- Josiah Zion Gumede

President of Zimbabwe Rhodesia
- In office 1 June 1979 – 12 December 1979
- Prime Minister: Abel Muzorewa
- Preceded by: Henry Everard as President of Rhodesia
- Succeeded by: Christopher Soames as Governor of Southern Rhodesia Canaan Banana as President of Zimbabwe (1980)

Personal details
- Born: 19 September 1919 Bembesi, Southern Rhodesia
- Died: 28 March 1989 (aged 69) Zimbabwe
- Spouse: Esther Gumede
- Relations: Natalie Gumede (grandchild)
- Children: 4
- Occupation: School teacher, Politician, Diplomat
- Awards: Legion of Merit GCLM Order of the British Empire MBE

= Josiah Zion Gumede =

Zimbabwean politician; President of Zimbabwe-Rhodesia (1979)
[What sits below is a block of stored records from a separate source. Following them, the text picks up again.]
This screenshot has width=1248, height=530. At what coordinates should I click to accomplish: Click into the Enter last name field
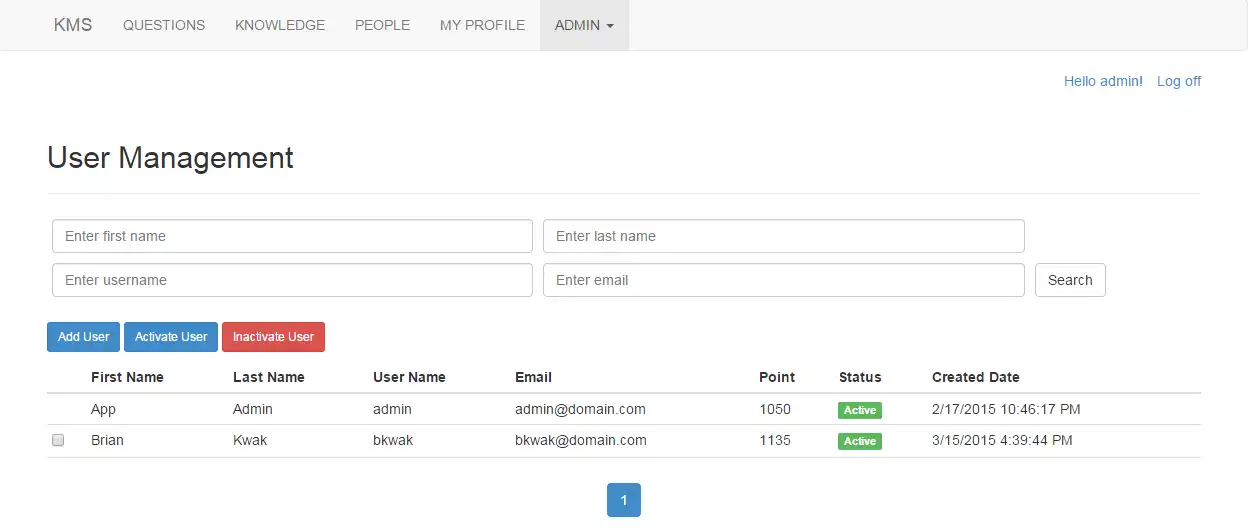783,236
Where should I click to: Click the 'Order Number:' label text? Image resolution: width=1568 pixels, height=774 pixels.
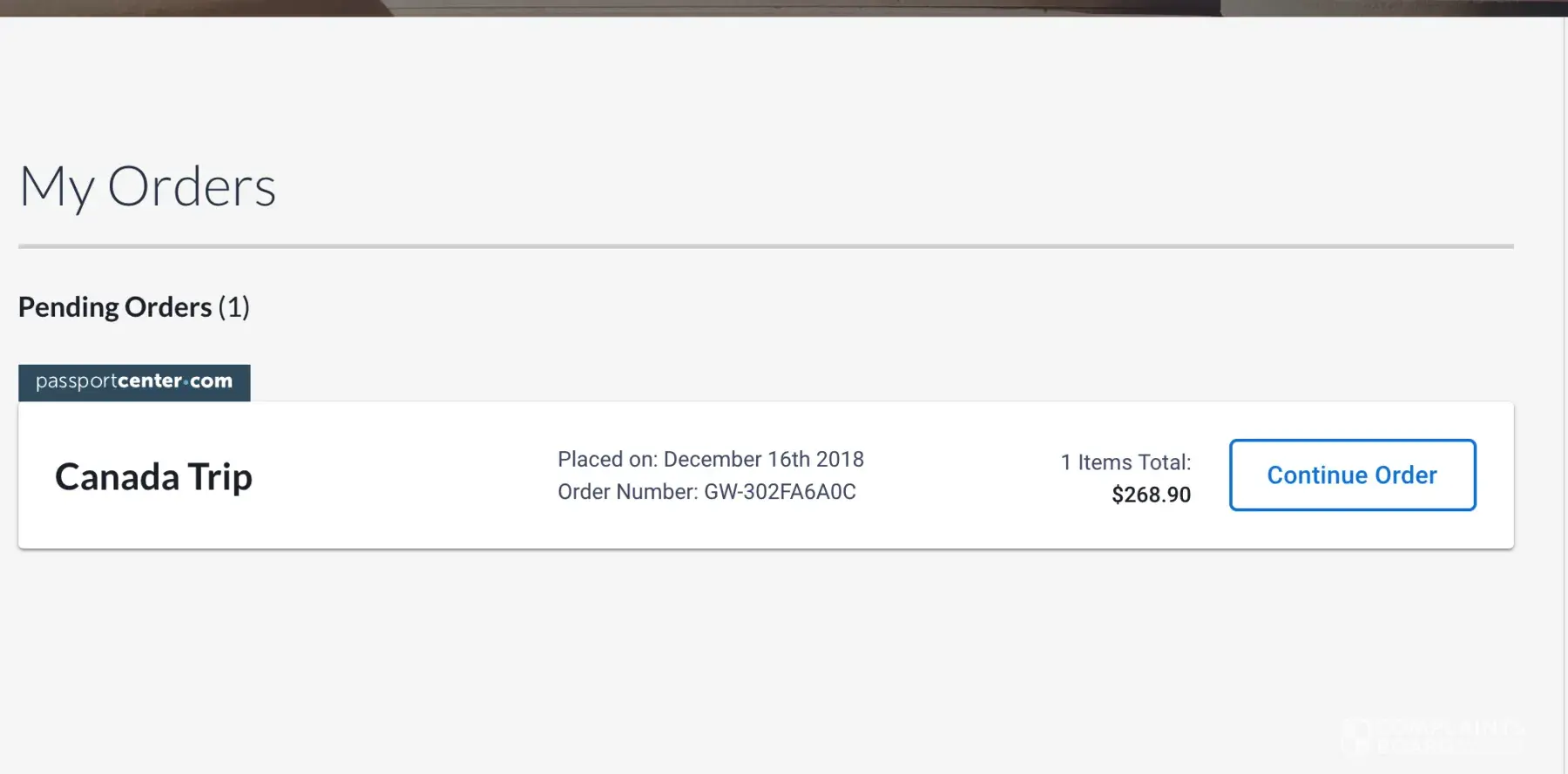(627, 492)
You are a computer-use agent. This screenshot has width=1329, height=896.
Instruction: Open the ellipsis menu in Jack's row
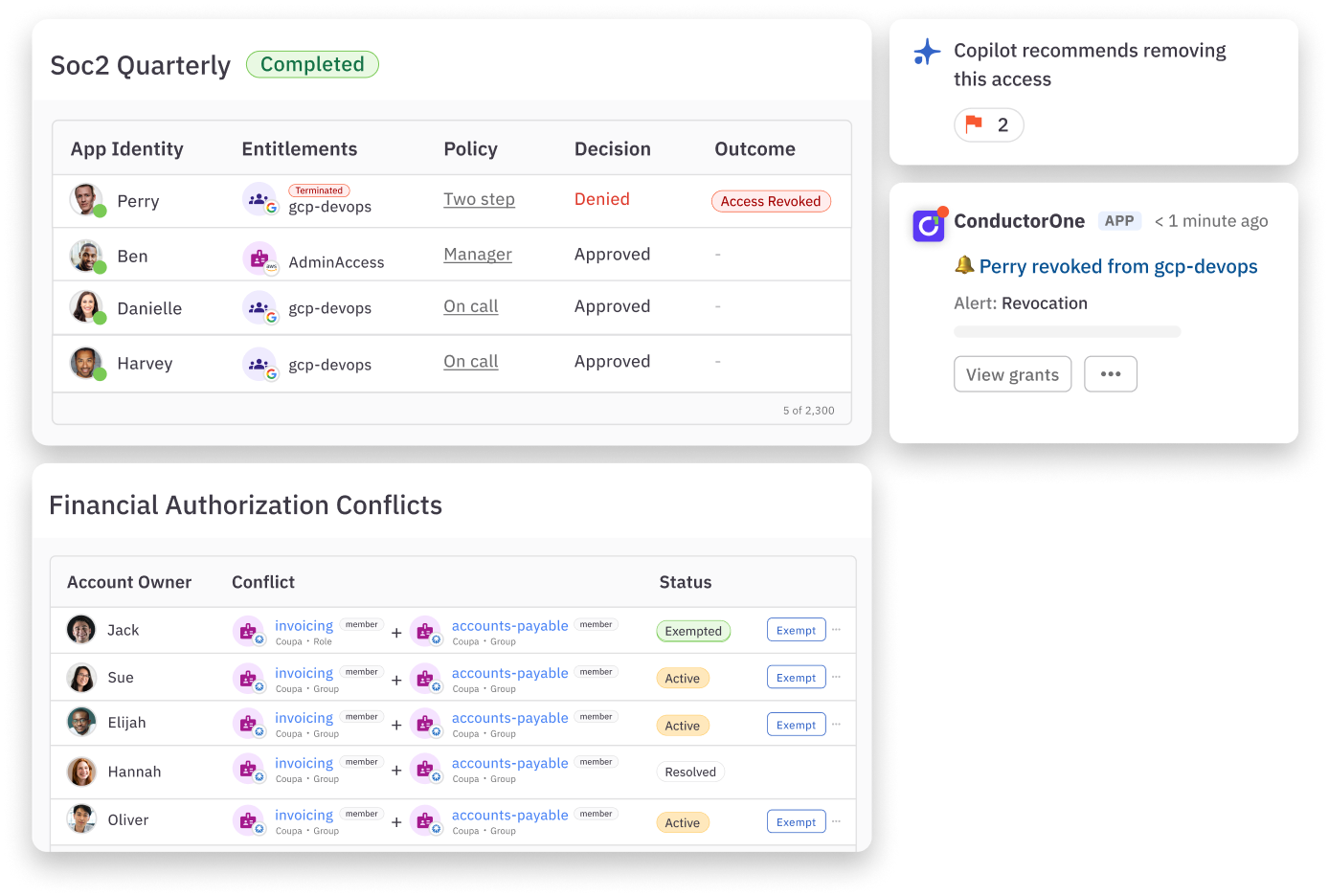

Josiah Zion Gumede (19 September 1919 – 28 March 1989) was a Zimbabwean politician and statesman who served as the first and only president of the self-proclaimed, and internationally unrecognised, state of Zimbabwe Rhodesia during 1979, before Rhodesia briefly reverted to British rule until the country's independence as Zimbabwe in 1980.

== Biography ==

Josiah Gumede was born in Bembesi, in the Bubi District (now in Matabeleland North) of Southern Rhodesia. He was educated at the David Livingstone Memorial Mission and Matopo Mission before matriculating in the Cape Province (South Africa) in 1946. He taught at various mission and government schools and ended his teaching career as a headmaster. He was the assistant information and education attache for the Government of Rhodesia and Nyasaland at Rhodesia House in London between 1960 and 1962, before being appointed First Secretary in the office of the Commissioner for Rhodesia and Nyasaland in Nairobi. He then joined the Ministry of External Affairs (1963–1965).

He was at one time general secretary for the then African Teachers' Association of Rhodesia; a member of the Wankie Disaster Relief Fund's Board of Trustees; a director of the Tribal Trust Land Development Corporation; and a board member of the National Free Library of Rhodesia. He was also an ordained elder of the Presbyterian Church of South Africa.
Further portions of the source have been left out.